La relégation demandée par le club ne peut lui permettre de rompre les contrats de travail des joueurs qui prévoyait un renouvellement en cas de maintien dans un championnat
De manière quasi systématique les clubs embauchant un sportif prévoient dans le contrat de travail diverses clauses qui tendent à suspendre son entrée en vigueur à la survenance plusieurs conditions.
On retrouve ainsi très souvent dans les contrats de travail la condition de satisfaire avec succès au passage d’une visite médicale, de l’homologation du contrat par les instances fédérales, ou encore de la qualification du club à participer dans un championnat d’un niveau prédéterminé etc…
Ces conditions suivent le régime civiliste de la condition suspensive.
De manière liminaire il doit être rappelé que si le contrat de travail connaît un début d’exécution, quel qu’il soit, les parties sont réputées avoir renoncé à toutes les conditions suspensives que le contrat de travail avait pu prévoir.

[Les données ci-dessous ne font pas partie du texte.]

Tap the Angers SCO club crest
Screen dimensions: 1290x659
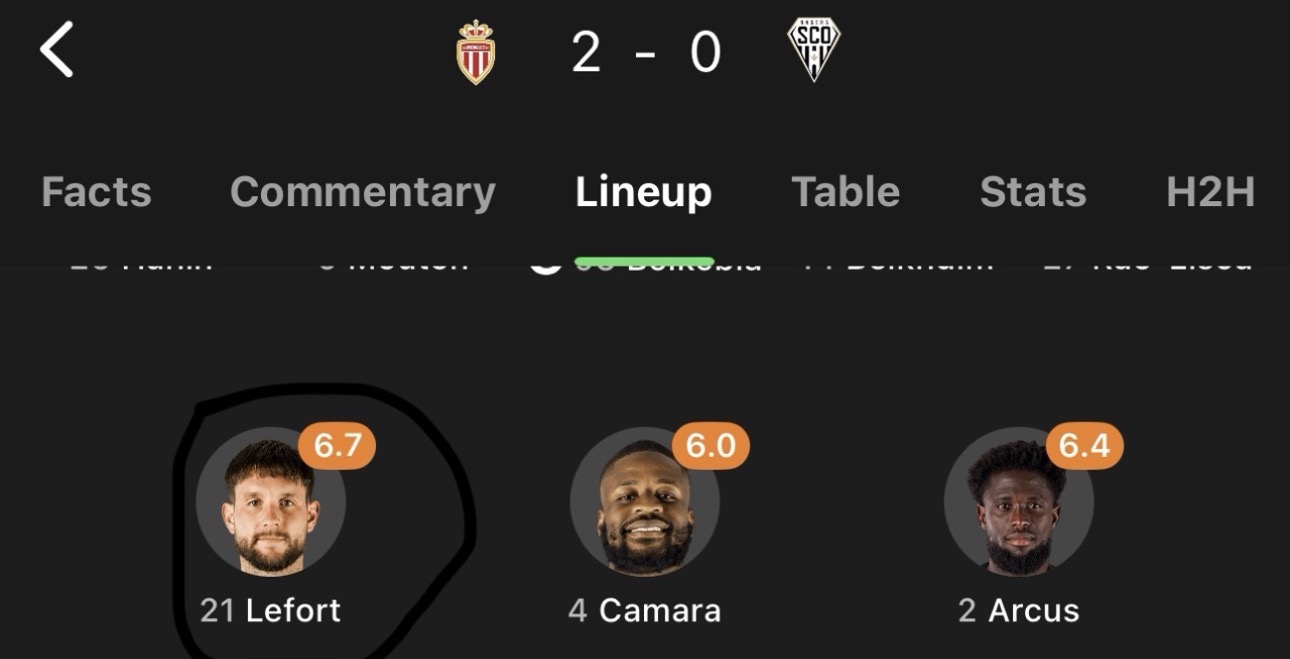813,50
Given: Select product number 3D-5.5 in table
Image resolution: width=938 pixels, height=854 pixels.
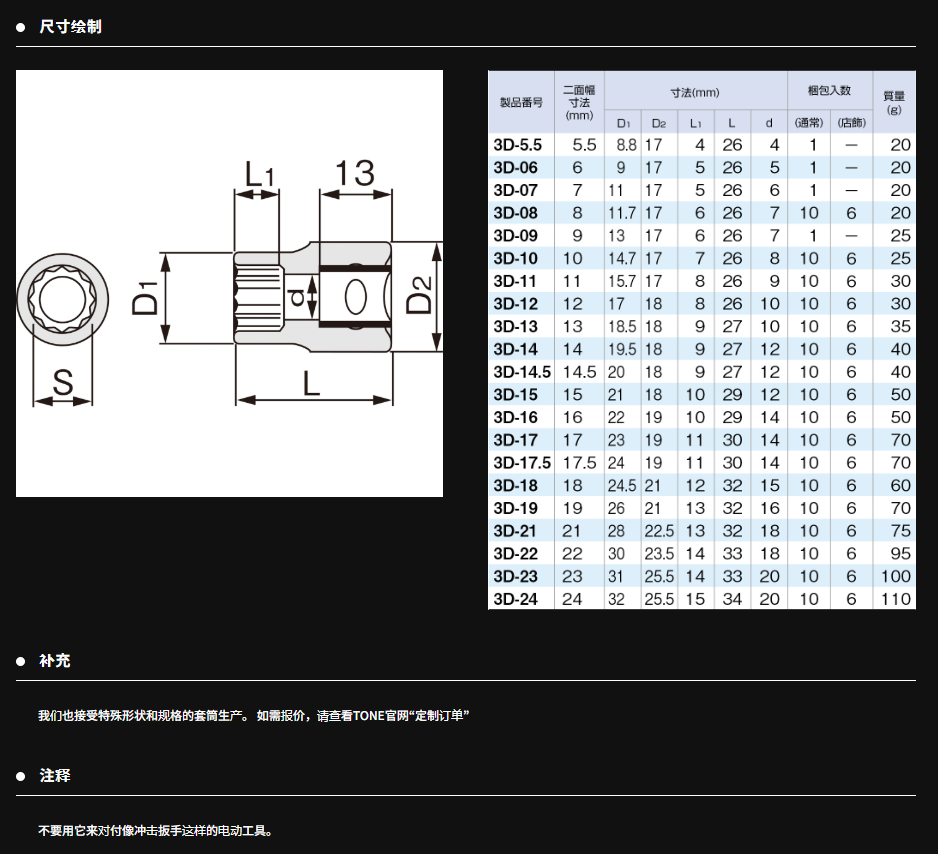Looking at the screenshot, I should 518,145.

La simple participation du joueur à un entrainement suffit à matérialiser le début d’exécution du contrat.
Aussi, peu importe que le contrat de travail ne soit finalement pas homologué, ou que le joueur n’ait finalement pas satisfait à toutes les exigences de visite médicale, le contrat de travail se trouve valablement formé et le club doit assurer la rémunération du joueur (Cass. Soc, 1er Juillet 2009, n°08-40023. Cass. Soc. 17 mars 2010 n° 07-44468 ; CA Colmar, ch. soc., 10 février 2015, n° 15/0178).

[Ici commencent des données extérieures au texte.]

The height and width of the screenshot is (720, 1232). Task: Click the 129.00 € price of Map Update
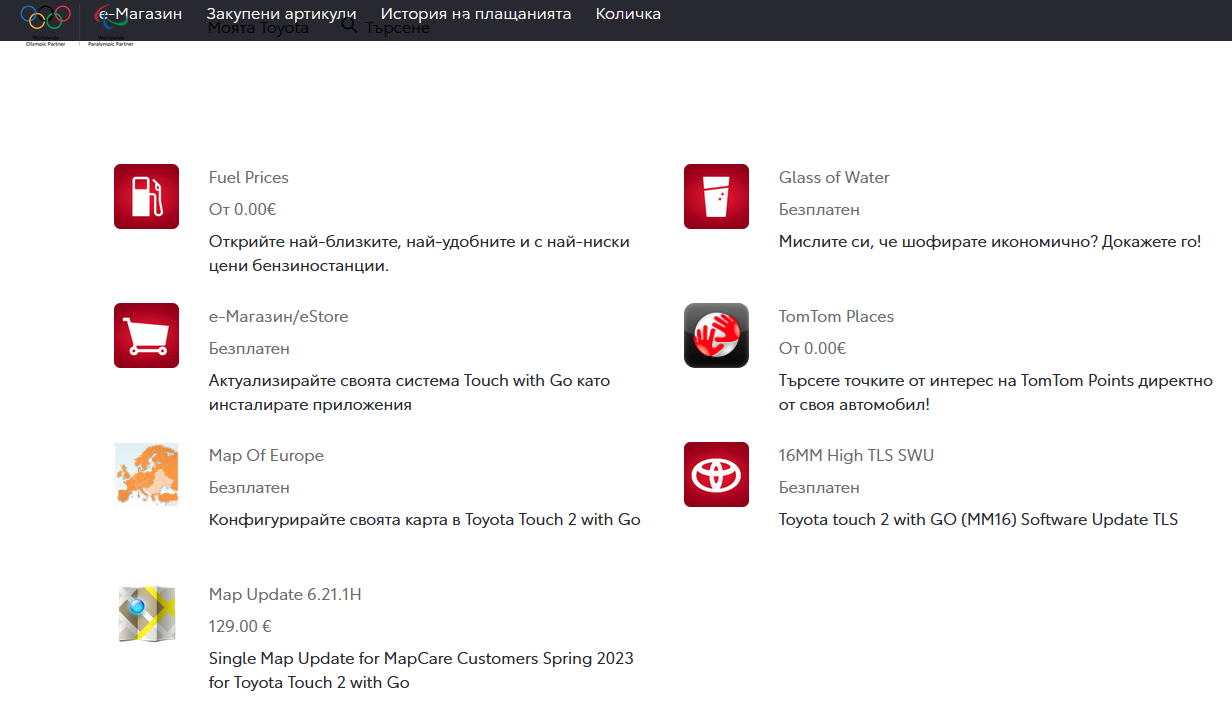pos(240,626)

On peut penser que le versement de la rémunération par l’employeur (salaire, mise à disposition d’un logement, mise à disposition d’un véhicule), ou encore l’utilisation de l’image du joueur par le club sont également susceptibles de caractériser un début d’exécution du contrat.
Pour ce qui touche à l’application des principes de droit civil à la matière sportive, outre la potestativité éventuelle de la condition qui peut la rendre nulle, la condition est réputée accomplie lorsqu’il apparaît que c’est le débiteur qui en a empêché la réalisation (article 1304-3 du Code Civil).
En d’autres termes, si le club ne met pas tous les moyens en œuvre pour que la condition puisse être réalisée, le contrat de travail est réputé valablement formé.
Ce principe juridique est essentiel à la protection du sportif professionnel.
En effet, il peut arriver qu’un club s’engage à recruter un joueur avant de finalement lui en préférer un autre dont il estimerait la valeur sportive supérieure.
Il a ainsi pu être jugé que le club ne peut se prévaloir du défaut d’homologation du contrat de travail s’il n’a pas fait le nécessaire pour le transmettre aux instances fédérales (Cass. Soc, 13 mai 2003, n°01-42068 ; CA AGEN 10 novembre 2015, n°14/01457), ou encore s’il n’a pas organisé la visite médicale du joueur dans les délais et selon les conditions fixées par le contrat de travail ou la convention collective.
Faisant application des mêmes principes, la Cour d’Appel de POITIERS a récemment rendu deux arrêts sanctionnant un club qui avait rompu les contrats de joueurs qui prévoyaient un renouvellement des contrats pour une année à condition que l’équipe première se maintienne dans le championnat National.
La Cour d’Appel a ainsi relevé que seule une relégation sportive et éventuellement administrative suite à une décision des instances fédérales, auraient pu empêcher la réalisation de la condition.
Or en l’espèce, la Cour a constaté que c’était le club lui-même qui avait pris la décision de ne pas réinscrire son équipe première en National (au motif du retrait d’un de ses partenaires commerciaux) alors qu’elle avait obtenu les résultats sportifs pour s’y maintenir, et qu’elle n’avait fait l’objet d’aucune sanction par les organismes de contrôle de gestion de la Fédération Française de Football.
La juridiction a donc naturellement conclu que c’était l’employeur qui avait délibérément empêché la réalisation de la condition suspensive laquelle s’en trouvait par voie de conséquence réputée accomplie.
Le club est donc condamné à verser aux joueurs des dommages et intérêts équivalent aux sommes qu’ils auraient perçus si leur contrat avaient normalement été renouvelés (CA Poitiers, 27-09-2017, n° 16/02165 et n° 16/02164).